IV.- Aguas revueltas: El periodismo tal y como lo conocemos vive una encrucijada: el modelo de negocio tradicional ya no funciona mientras el nuevo aun no está claro. Las empresas periodísticas dudan sobre qué camino tomar. En muchos casos pervive un periodismo dirigido a un tipo de audiencia que ya no existe mientras la audiencia busca un modelo informativo que aún no ha cristalizado. Pese a ello ya están surgiendo formatos novedosos que permiten crear lo que demanda el usuario: buenos contenidos de imprescindible credibilidad. El nuevo usuario y la transformada sociedad de la Información nos impide trabajar como hasta ahora pero nos exije que sigamos haciendo PERIODISMO.

V.- La sociedad quiere estar siempre conectada y alimentada de contenidos de forma ininterrumpida. Esta necesidad va más allá del soporte técnico. Ya no es imprescindible tener un ordenador para conectarse a la Red. Hablamos de un futuro multipantalla en el que lo de menos es el dispositivo que se utiliza para navegar: un smartphone, una consola... cualquiera sirve mientras podamos estar conectados y recibir información.

VI.- Servir informacion completa y al minuto de forma initerrumpida corre el riesgo de agigantar la percepción de los hechos y, de forma contraproducente, desinformar a los usuarios. El ejemplo de la gestion informativa de la Gripe A, con un radical contraste entre la incidencia de la enfermedad y la percepción de alarma entre la población, pone de manifiesto la necesidad de cuidar al extremo y de forma responsable el manejo de las nuevas herramientas en la web 2.0 para que no se conviertan en propagadoras de la peor epidemia, la del miedo. No podemos ser propagadores de histerias.

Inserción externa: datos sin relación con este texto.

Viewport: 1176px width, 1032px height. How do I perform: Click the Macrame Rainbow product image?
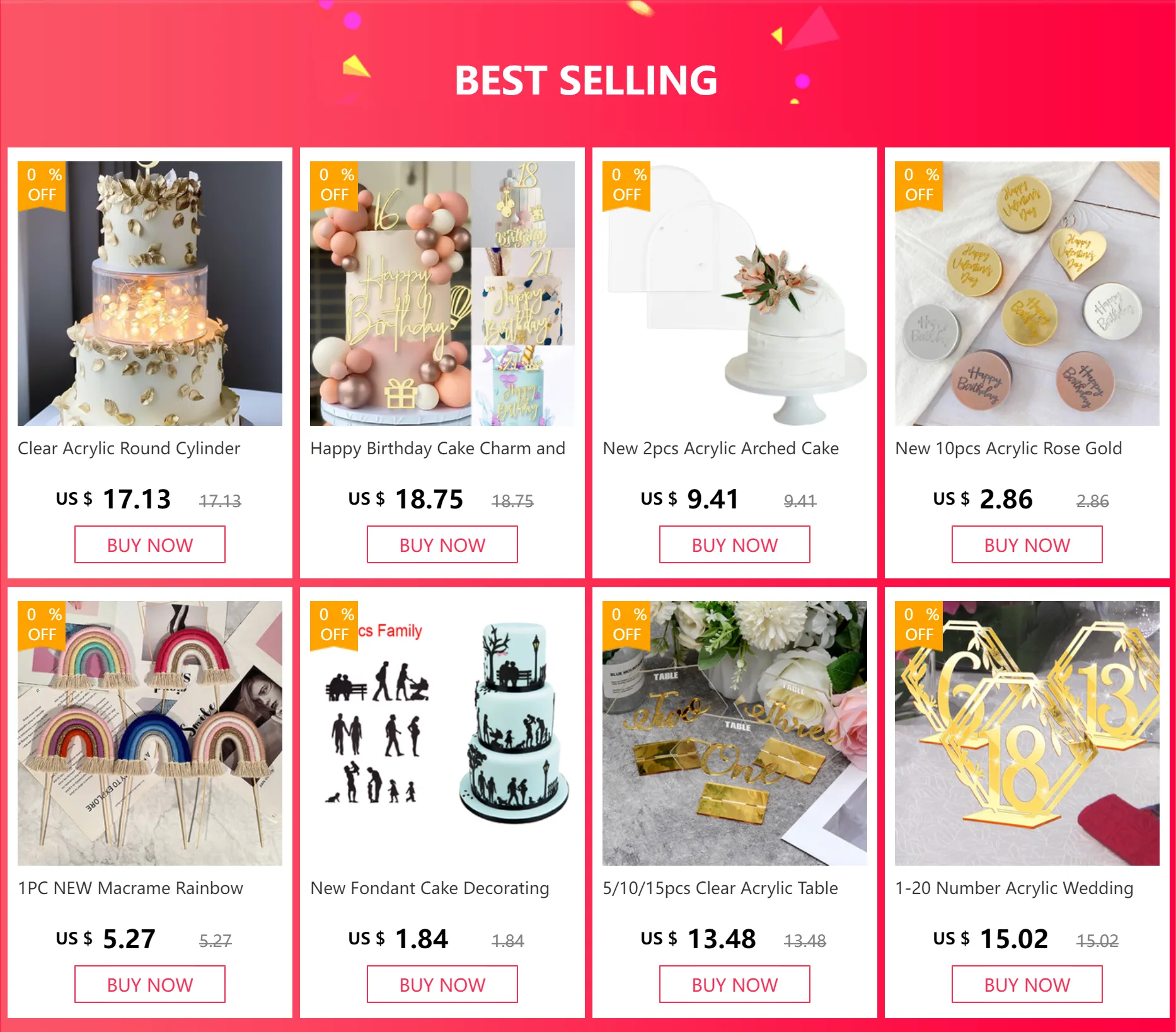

VII.- Enrique Meneses, premio Arroba del II Congreso Andaluz de Periodismo digital, es el mejor ejemplo de que mantener vivo el PERIODISMO por encima de las innovaciones y transformaciones sociales y tecnológicas. Gracias Enrique por acercarnos tu experiencia, tu memoria y tu ilusión por el periodismo. Es un legado impagable para todos los que formamos parte de este mundo y hemos tenido la suerte de conocerte.